05 Oct 2017
In this post we introduce Ex-Ray, our recently developed system. We use it to detect browser extensions which leak browsing history, regardless of their leakage channel. After analyzing Chrome extensions with more than 1,000 installations (10,691 total) we flagged 212 as leaking. We also found two extensions with large installation base that leak the users' history by means that were undetectable to prior work.
Our paper "Ex-Ray: Detection of History-Leaking Browser Extensions" is available for download here: pdf and bib. This project was a collaboration between Northeastern University and University College London. We will present the work at ACSAC this December.
Update: the ACSAC slides are available here.
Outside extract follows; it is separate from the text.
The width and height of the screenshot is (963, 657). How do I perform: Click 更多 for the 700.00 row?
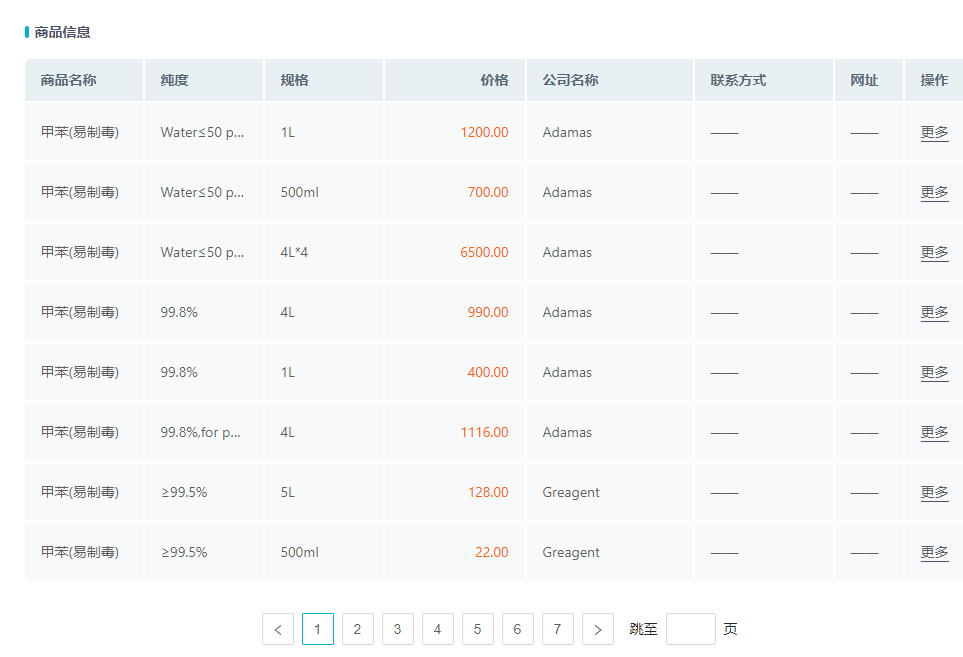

The browser has become the primary interface for interactions with the Internet, from writing emails, to listening to music, to online banking. The shift of applications from the desktop to the Web has made the browser the de-facto operating system. Browser extensions can "extend" the core functionality of the browser, across all online activities of a user. They sometimes pave the way towards features which later become integrated into browsers themselves, such as password managers.
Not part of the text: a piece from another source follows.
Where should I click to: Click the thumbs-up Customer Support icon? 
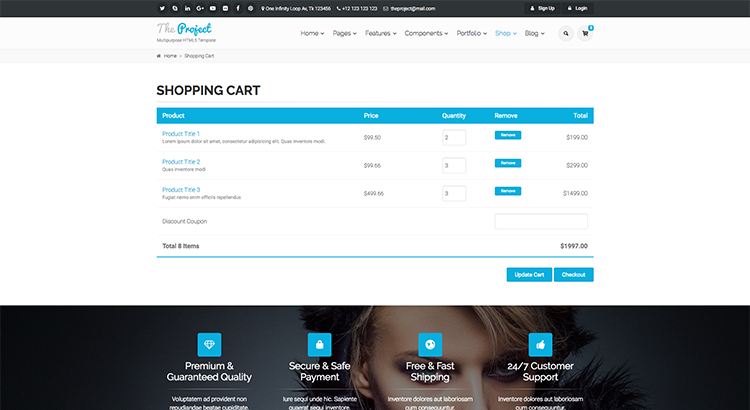coord(540,344)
However, the access to powerful APIs given to extensions also allows for undesired side effects, such as invasion of privacy. This project is partially motivated by our previous analysis into the SimilarWeb browsing history data collection. We found 42 extensions that reported all of users' browsing history to a third party, often without it being required by the advertised functionality or disclosed in the terms of service.
This motivated us to investigate further and develop a more general detection system for privacy leaks in browser extensions. We wanted an approach that captures fundamental invariants of tracking browsing behavior that would be robust against obfuscation or encryption. Ex-Ray operates with two complementary systems in supervised and unsupervised fashion, and a triage system that would ease manual verification. We flagged 212 as history-leaking and discovered extensions that were leaking in ways that were out of scope for prior work. One extension was using strong encryption on tracking beacons before transfer, and the other one was using WebSockets. As our system works independently of the way of leaking, we were able to flag both.
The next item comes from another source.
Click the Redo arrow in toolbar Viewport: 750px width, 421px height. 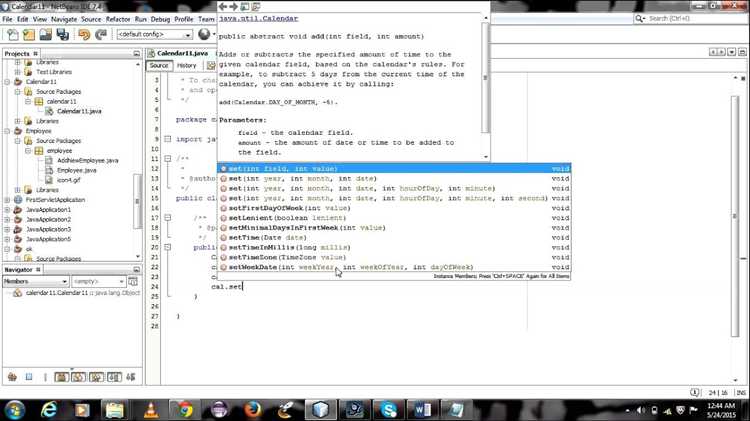[x=102, y=35]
To gain insight into the environment in which trackers operate, and how data might be used, we configured a honeypot. We exercised extensions in a container and browsed by serving sites locally. Both Web and DNS were configured to work without interacting with the public Internet, except if extensions purposefully did so. We also operated a webserver with the same address on the public Internet that would collect incoming requests. As we encoded the extension ID into the URLs we visited, we were able to link incoming requests to extensions that have leaked them. After excluding VPN and proxy extensions, we found 38 extensions that would connect back to our honeypot. The confirmation that trackers are acting on leaked data motivated further steps in this work. We used these extensions as part of our ground truth for further experiments.
Here we compare extension execution to incoming request over time. We noticed that leaked history is often used immediately after it leaks to crawl the sites. These connections confirm that leaked browsing history is used by the receivers and is not leaked purely coincidentally. However, we identified no malicious behavior in our log files, such as vulnerability scans.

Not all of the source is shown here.